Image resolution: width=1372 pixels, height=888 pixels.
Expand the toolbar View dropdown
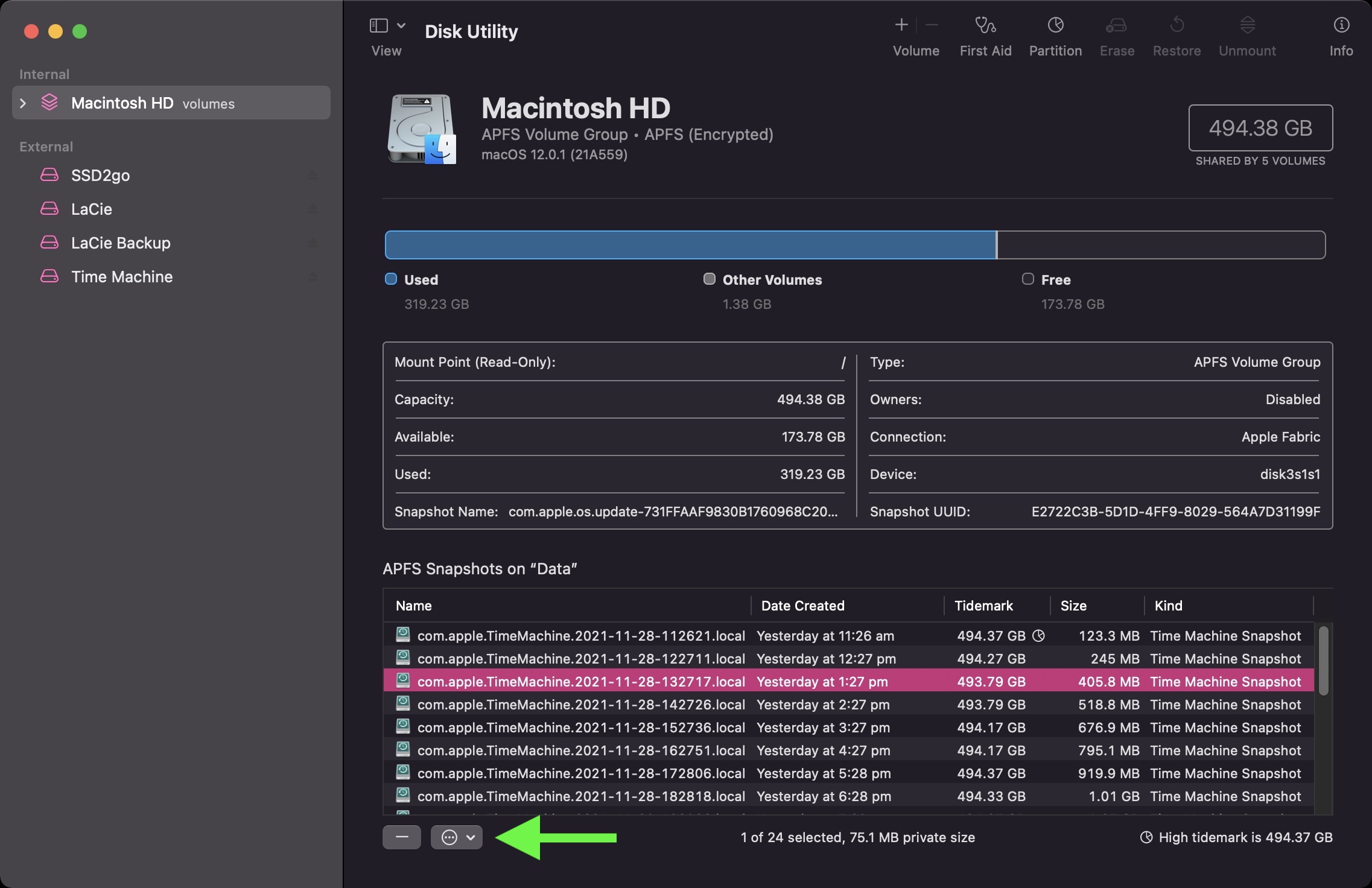point(399,23)
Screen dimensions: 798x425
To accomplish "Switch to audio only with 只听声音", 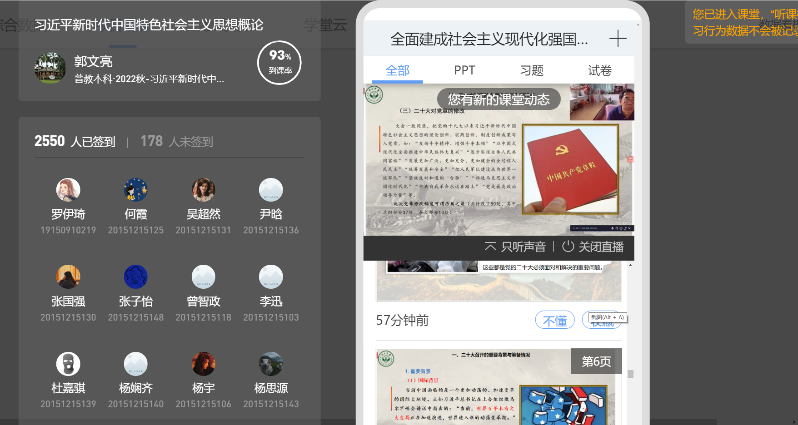I will pyautogui.click(x=515, y=247).
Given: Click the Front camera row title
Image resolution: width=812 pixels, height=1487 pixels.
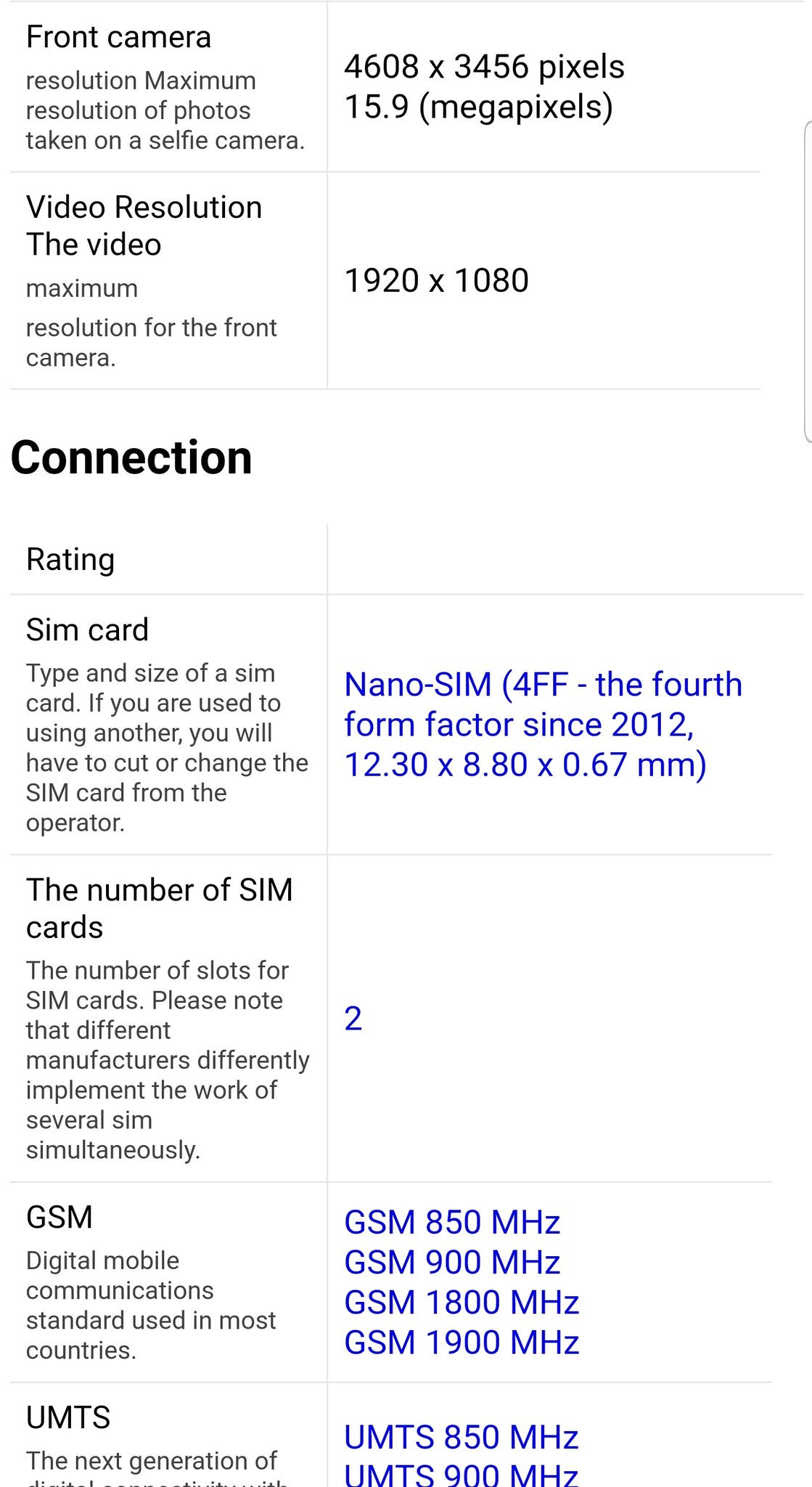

-.-.-

> _SHORT PROBLEM_
Swap "Front" for "Rear" in the listing lines from the one containing "Given: Click the Front camera row title" through the end of the listing, keeping everything else the same. Give back only those lines, without the pictures.

> _REPLY_
Given: Click the Rear camera row title
Image resolution: width=812 pixels, height=1487 pixels.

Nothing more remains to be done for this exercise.